> _Document_:

>> BEGIN

In a brief telephone interview, Oxpeckers asked Lumsden how he had disposed of the dead donkeys, why he is still keeping some of the animals long after the government ruled out licensing his abattoir, and who his Chinese business partners are.

“First, you have to tell me what your interest in the disposal of my dead donkeys is. Secondly, I am keeping the so-called surviving donkeys because they are mine.

“The issue of my business partners is a private and confidential matter. I do not need to explain that to the media. Goodbye,” he said as he terminated the call.

The identity of Lumsden’s partners in Battlefront Investments has not been certified, although parliamentary discussions in October 2017 linked them to a donkey abattoir that had been closed down by the government of Botswana in July 2017 following reports of animal cruelty.

>> END

> _Given entries_:

>> BEGIN

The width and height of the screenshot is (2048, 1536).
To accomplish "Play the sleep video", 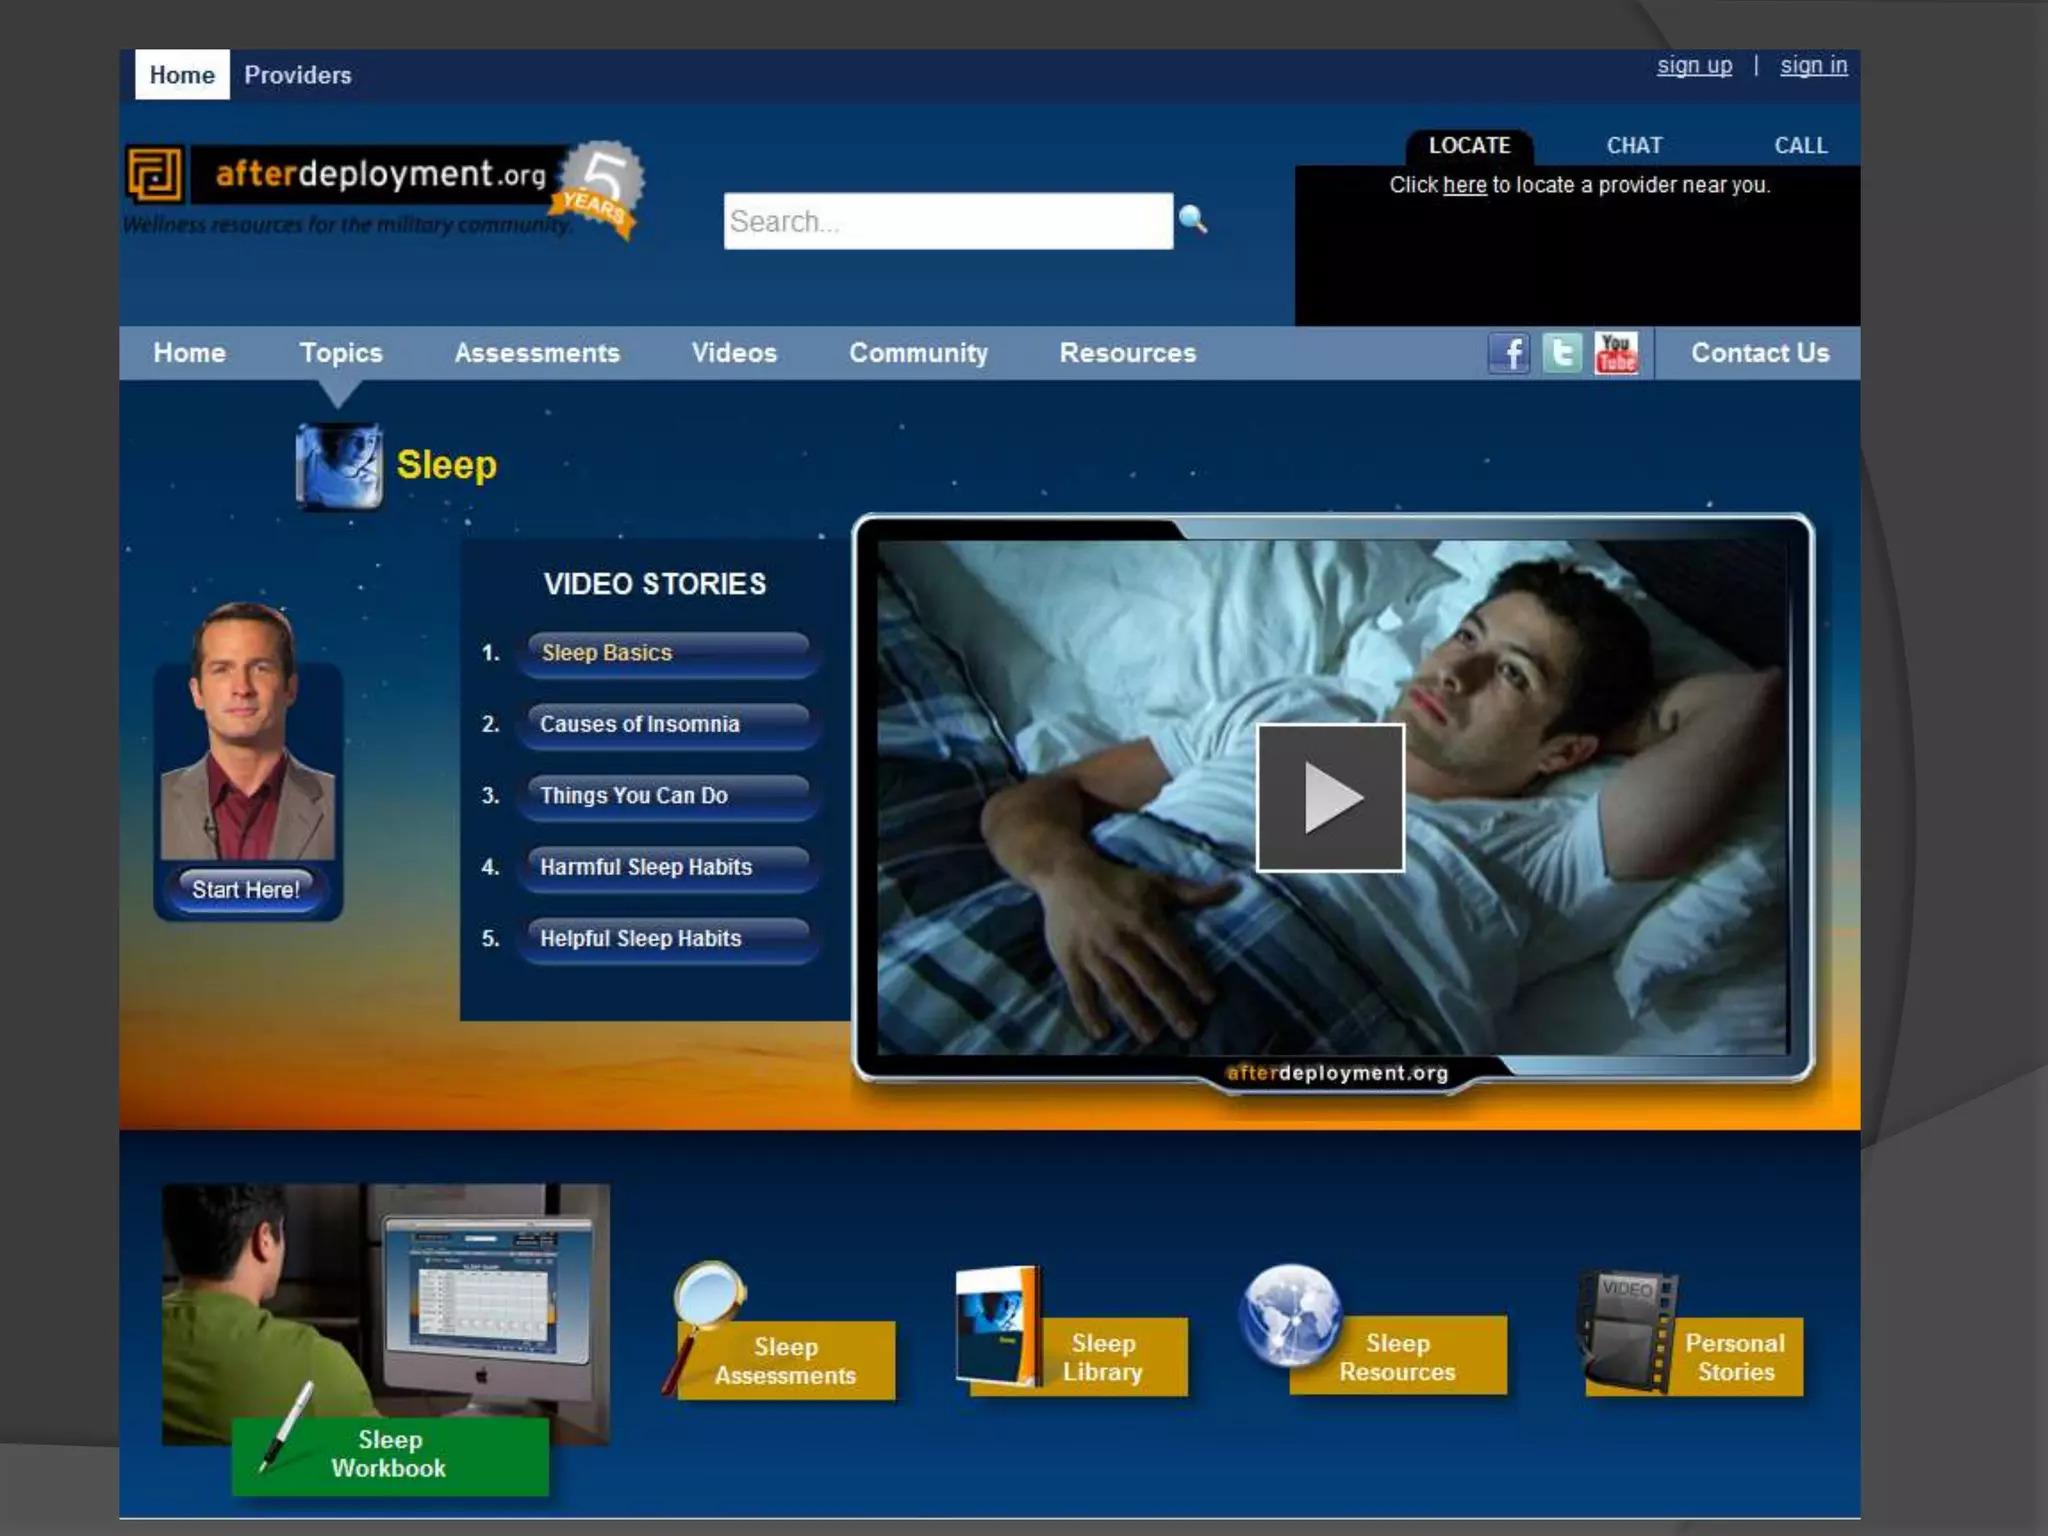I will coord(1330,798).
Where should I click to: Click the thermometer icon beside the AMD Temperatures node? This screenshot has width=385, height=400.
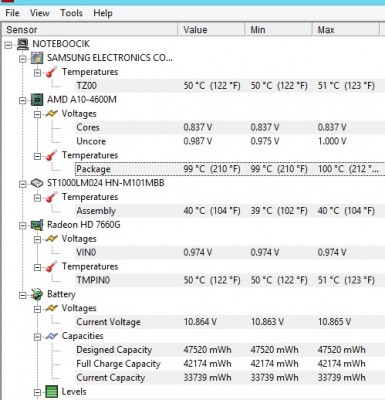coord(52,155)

>> END
>> BEGIN

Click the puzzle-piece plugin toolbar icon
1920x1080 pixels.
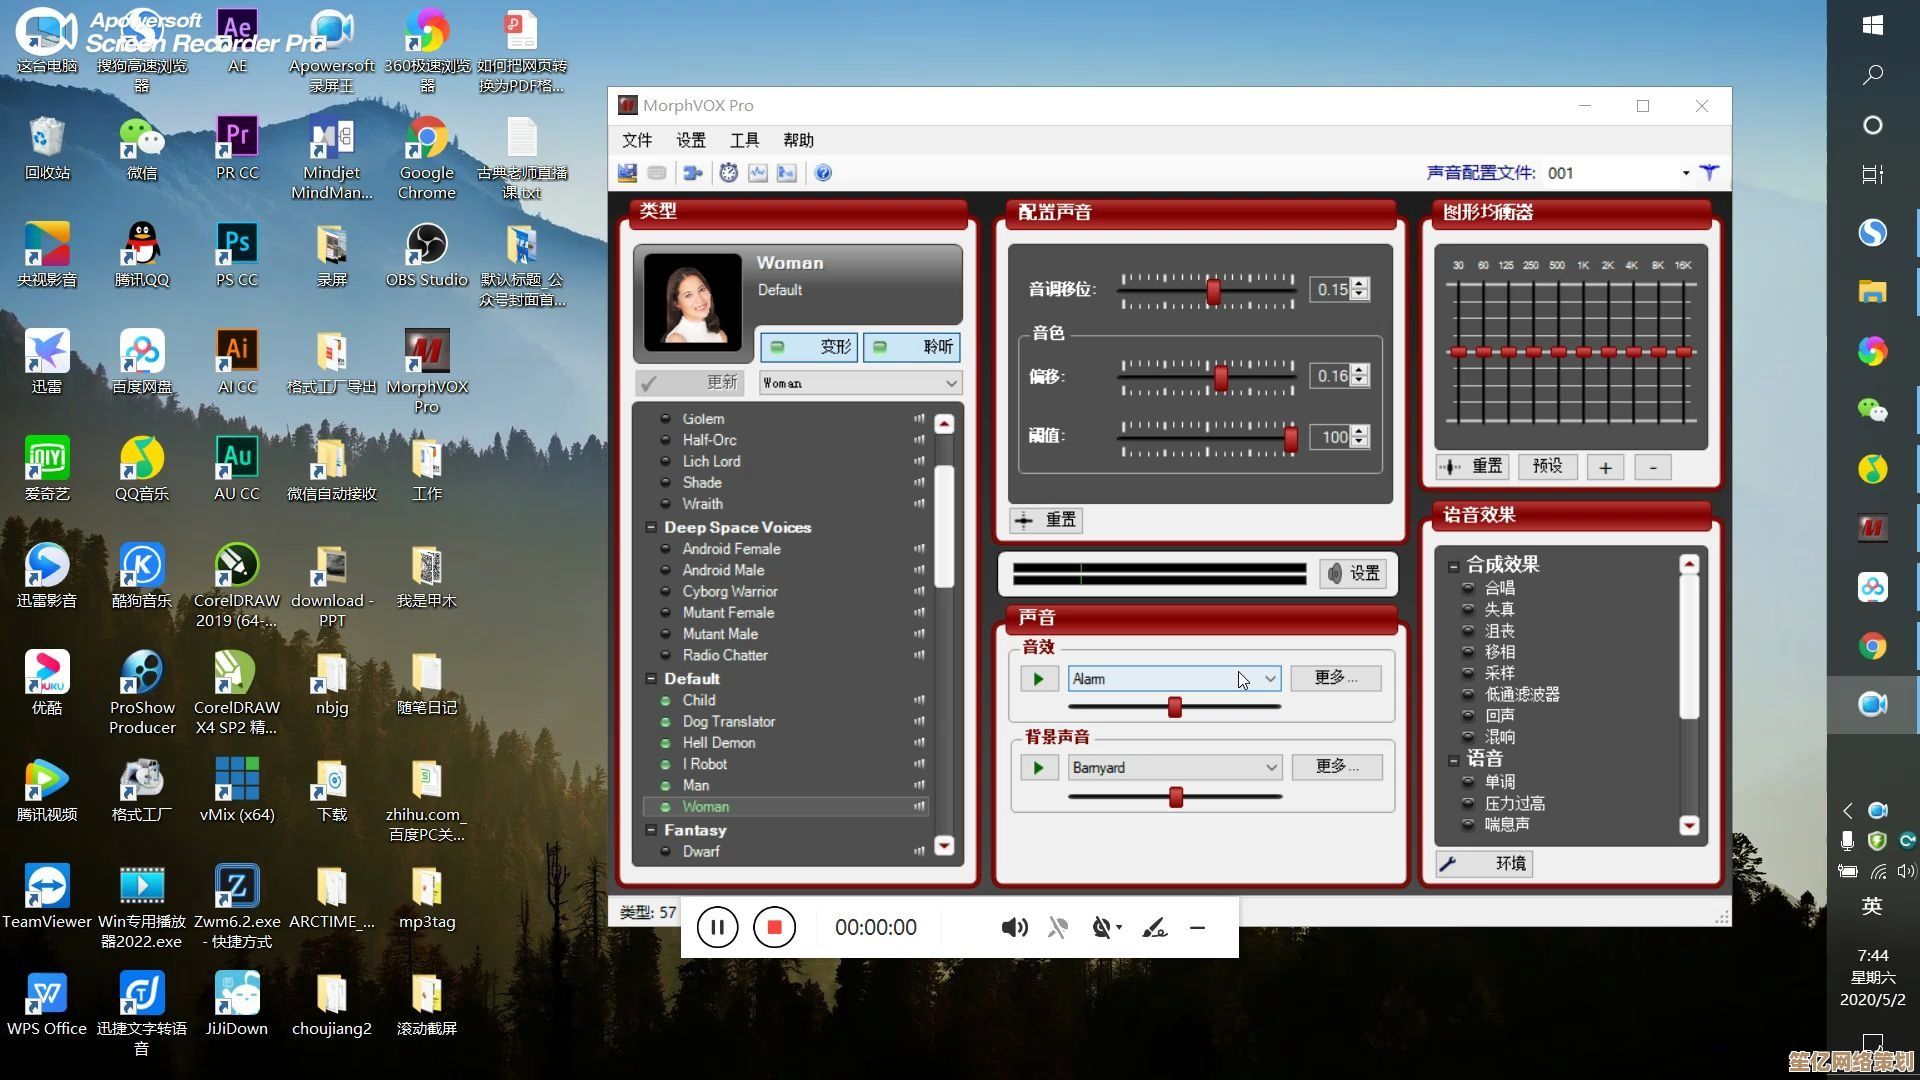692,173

>> END
>> BEGIN

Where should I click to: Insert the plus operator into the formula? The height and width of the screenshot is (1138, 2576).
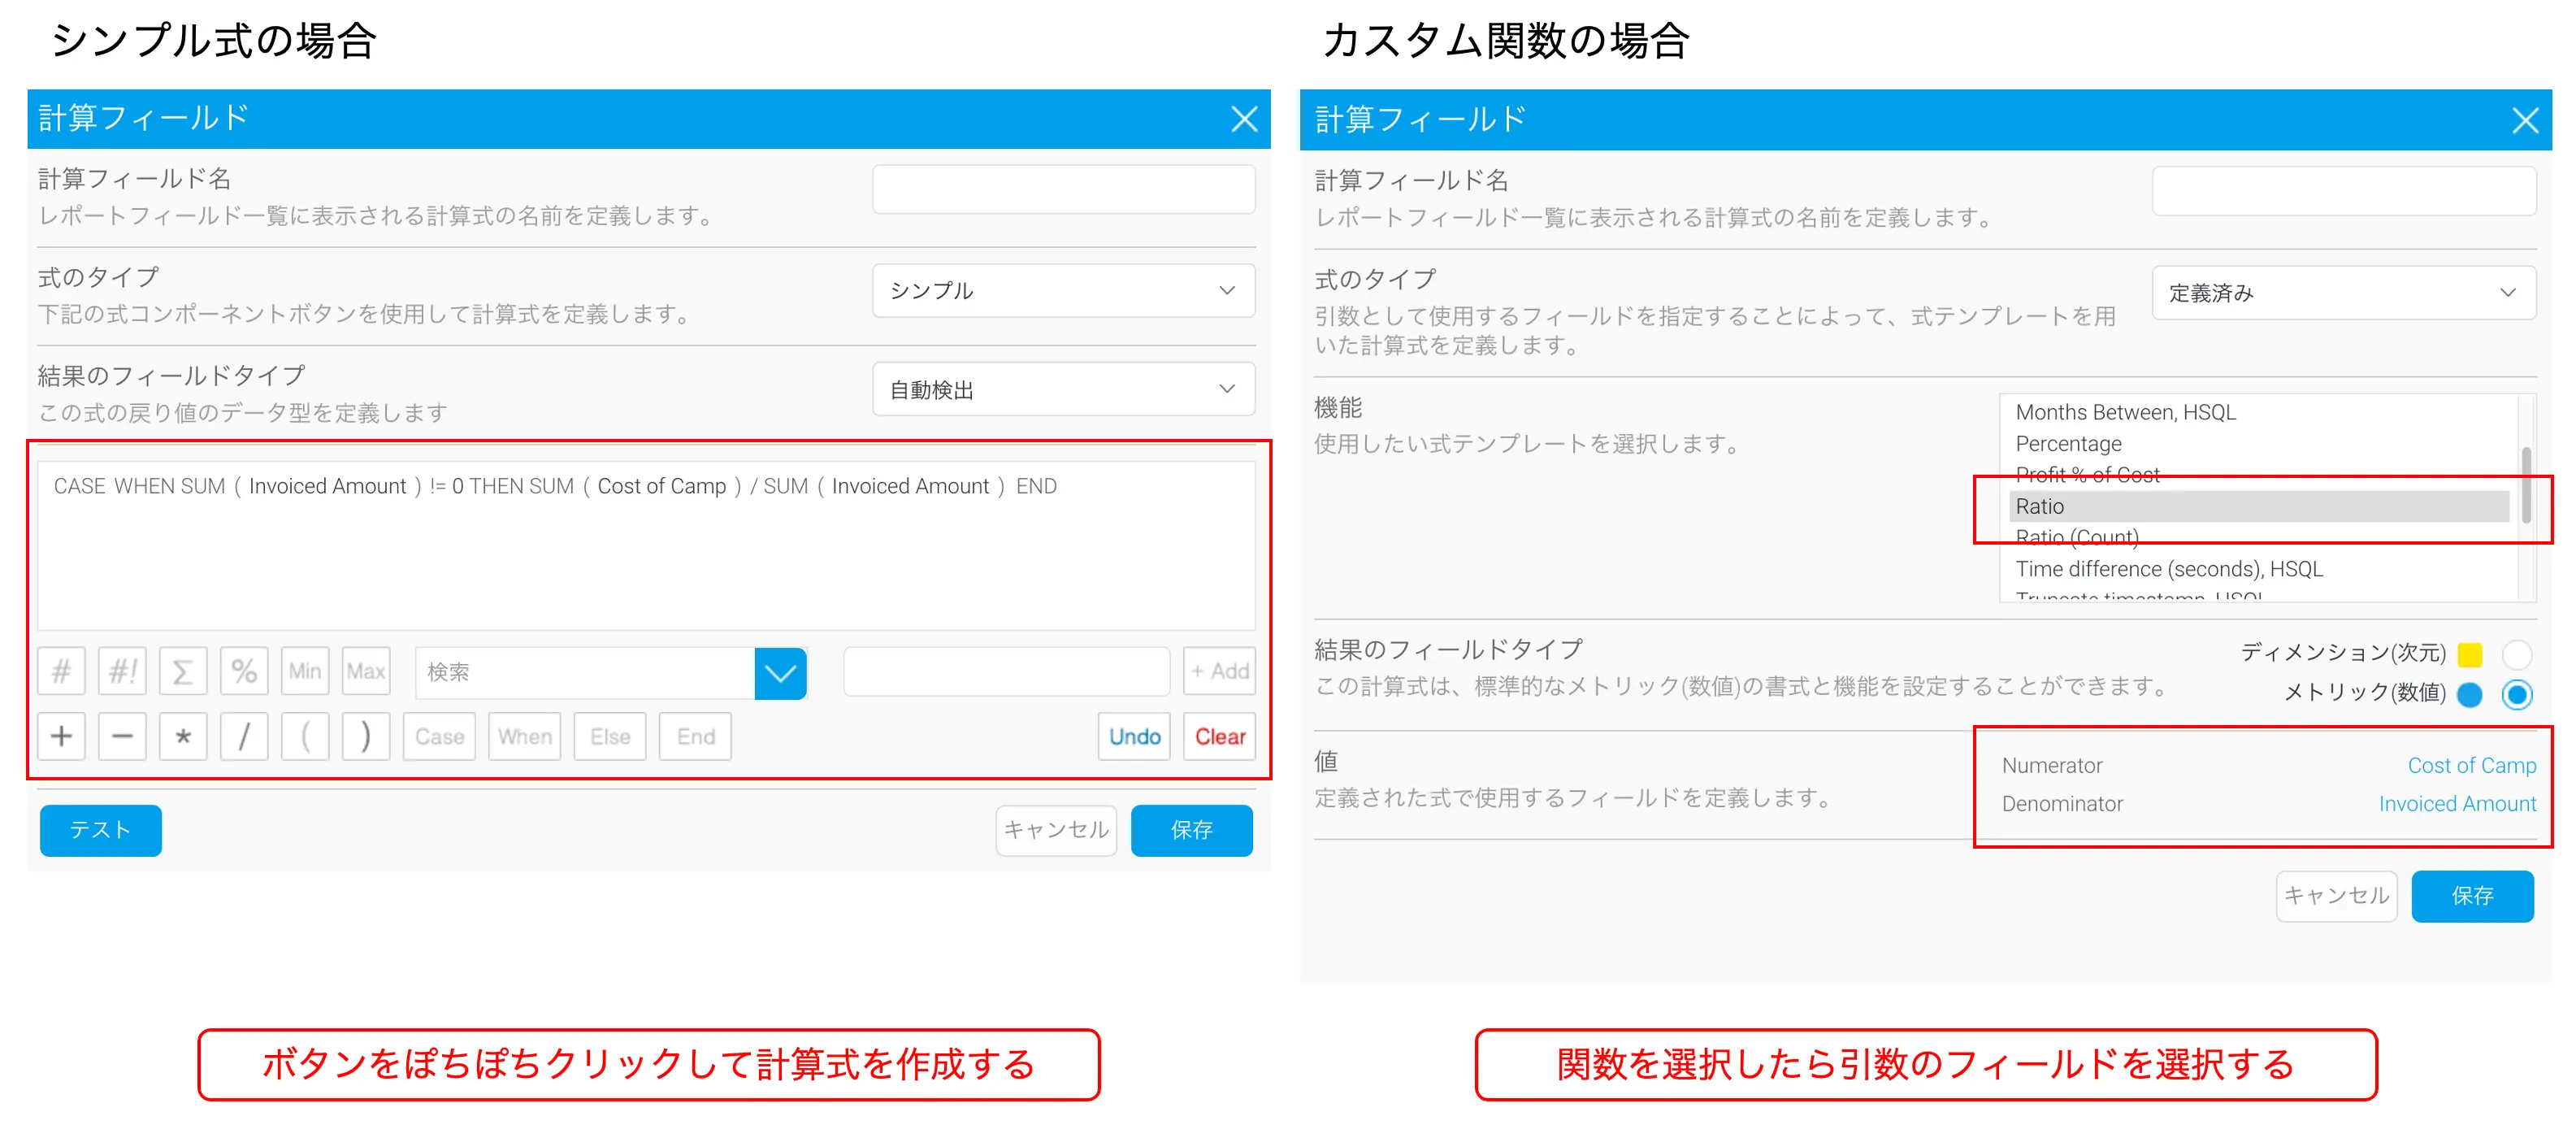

>> END

> _Goals_:
- a) Repeat the passage from the article about Lumsden's donkeys, starting at "In a brief telephone" and ending at "business partners are.".
- b) According to the article about Lumsden's donkeys, in what month and year did the government of Botswana close down the donkey abattoir?
- c) Take the article about Lumsden's donkeys further, picking up after its final sentence.

> _Answer set_:
- a)
In a brief telephone interview, Oxpeckers asked Lumsden how he had disposed of the dead donkeys, why he is still keeping some of the animals long after the government ruled out licensing his abattoir, and who his Chinese business partners are.

- b) July 2017

- c)
Addressing the Parliamentary Portfolio Committee on Agriculture, an economist in the Livestock and Meat Advisory Council of Zimbabwe, Reneth Mano, warned the government against licensing the Battlefront Investments abattoir: “The investor came from Botswana, where he was chased away, and our fear is that this might promote the rustling of donkeys for slaughter.”

Nqobani Ndlovu, a senior journalist at Zimbabwean daily paper NewsDay who has reported widely on the proposed abattoir, believes Lumsden’s plan had been approved by powerful politicians who went down with the Mugabe government late last year.

“I think he is keeping the surviving donkeys well in order to prove a point and silence animal rights critics who have previously raised cruelty issues to buttress their campaign against the licensing of his abattoir. “He seems to believe there is room to win a licence in the pro-business policies of the ‘new dispensation’. He invested too much trust in Mugabe-era ministers, so now he is likely looking for new political allies in government to get him a licence,” Ndlovu said.

This view was corroborated by the feedlot worker, who pointed to the recent installation of new cold-room equipment in two block refrigeration units as proof that it could be a matter of time before the donkey abattoir opens.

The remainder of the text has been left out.